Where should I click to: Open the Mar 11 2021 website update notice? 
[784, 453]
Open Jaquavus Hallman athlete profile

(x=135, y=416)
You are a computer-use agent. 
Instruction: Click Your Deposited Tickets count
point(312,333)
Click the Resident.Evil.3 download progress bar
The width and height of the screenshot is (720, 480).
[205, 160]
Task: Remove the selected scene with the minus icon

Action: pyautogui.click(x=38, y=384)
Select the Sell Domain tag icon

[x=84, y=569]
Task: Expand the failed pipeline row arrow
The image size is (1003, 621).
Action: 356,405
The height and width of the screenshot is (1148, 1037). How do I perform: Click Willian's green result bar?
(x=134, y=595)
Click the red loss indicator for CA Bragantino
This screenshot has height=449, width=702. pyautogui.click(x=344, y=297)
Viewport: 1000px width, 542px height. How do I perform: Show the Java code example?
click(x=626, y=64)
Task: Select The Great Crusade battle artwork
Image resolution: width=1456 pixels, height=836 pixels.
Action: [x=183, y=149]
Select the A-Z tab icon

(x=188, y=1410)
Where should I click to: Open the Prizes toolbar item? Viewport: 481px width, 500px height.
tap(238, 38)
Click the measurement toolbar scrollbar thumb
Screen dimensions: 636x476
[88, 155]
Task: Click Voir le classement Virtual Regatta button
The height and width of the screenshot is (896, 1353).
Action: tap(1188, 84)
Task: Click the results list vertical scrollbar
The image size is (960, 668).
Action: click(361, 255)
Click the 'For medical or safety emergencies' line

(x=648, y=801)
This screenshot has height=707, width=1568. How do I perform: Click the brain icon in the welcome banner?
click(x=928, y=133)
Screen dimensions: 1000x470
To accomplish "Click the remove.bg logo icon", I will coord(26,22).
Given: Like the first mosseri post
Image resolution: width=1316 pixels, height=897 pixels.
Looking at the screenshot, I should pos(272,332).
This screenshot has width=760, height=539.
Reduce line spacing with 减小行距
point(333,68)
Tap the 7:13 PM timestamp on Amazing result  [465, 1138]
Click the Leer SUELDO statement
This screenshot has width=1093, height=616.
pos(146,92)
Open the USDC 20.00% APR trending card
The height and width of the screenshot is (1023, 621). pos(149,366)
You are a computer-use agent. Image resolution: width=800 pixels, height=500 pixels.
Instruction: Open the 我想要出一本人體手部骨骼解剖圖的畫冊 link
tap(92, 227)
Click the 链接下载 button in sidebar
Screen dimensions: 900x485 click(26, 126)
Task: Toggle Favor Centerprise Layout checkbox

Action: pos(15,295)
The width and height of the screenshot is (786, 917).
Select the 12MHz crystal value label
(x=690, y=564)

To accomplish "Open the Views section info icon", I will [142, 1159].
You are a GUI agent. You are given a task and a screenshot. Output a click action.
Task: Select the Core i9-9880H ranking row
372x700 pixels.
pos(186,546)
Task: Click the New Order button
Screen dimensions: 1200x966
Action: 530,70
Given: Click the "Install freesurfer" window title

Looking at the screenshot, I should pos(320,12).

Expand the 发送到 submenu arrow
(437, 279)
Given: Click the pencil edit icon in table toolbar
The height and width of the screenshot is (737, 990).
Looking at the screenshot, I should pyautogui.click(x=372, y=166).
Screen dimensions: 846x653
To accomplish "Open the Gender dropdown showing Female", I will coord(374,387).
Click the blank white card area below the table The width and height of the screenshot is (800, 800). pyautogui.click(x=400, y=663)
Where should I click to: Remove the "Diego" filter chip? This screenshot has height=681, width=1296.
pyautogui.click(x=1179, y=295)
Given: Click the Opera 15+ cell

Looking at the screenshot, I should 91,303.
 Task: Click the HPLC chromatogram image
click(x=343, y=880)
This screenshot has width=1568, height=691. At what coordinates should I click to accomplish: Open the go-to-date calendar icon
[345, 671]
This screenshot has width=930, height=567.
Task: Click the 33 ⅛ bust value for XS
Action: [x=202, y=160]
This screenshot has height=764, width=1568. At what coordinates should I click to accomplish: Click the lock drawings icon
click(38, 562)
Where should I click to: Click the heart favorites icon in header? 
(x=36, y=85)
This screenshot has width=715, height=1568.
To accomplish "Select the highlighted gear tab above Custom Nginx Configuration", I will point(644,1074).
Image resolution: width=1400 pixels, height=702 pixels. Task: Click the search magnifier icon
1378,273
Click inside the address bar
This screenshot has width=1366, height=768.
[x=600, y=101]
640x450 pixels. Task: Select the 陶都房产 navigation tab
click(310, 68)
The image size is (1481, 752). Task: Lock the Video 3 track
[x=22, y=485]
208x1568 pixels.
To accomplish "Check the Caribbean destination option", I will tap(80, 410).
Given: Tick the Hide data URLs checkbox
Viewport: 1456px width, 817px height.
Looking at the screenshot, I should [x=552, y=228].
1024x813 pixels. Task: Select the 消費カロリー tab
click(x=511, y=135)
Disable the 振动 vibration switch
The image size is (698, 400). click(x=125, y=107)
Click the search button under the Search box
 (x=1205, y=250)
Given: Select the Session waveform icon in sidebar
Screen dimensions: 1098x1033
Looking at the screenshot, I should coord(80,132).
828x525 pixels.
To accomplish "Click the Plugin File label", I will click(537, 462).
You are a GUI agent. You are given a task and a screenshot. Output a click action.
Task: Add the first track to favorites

++++++

▶ **ASSIGNMENT**: Gather each line in the entries above where the string "first" is found.

▶ **EXPECTED ANSWER**:
Given: Like the first mosseri post
Task: Add the first track to favorites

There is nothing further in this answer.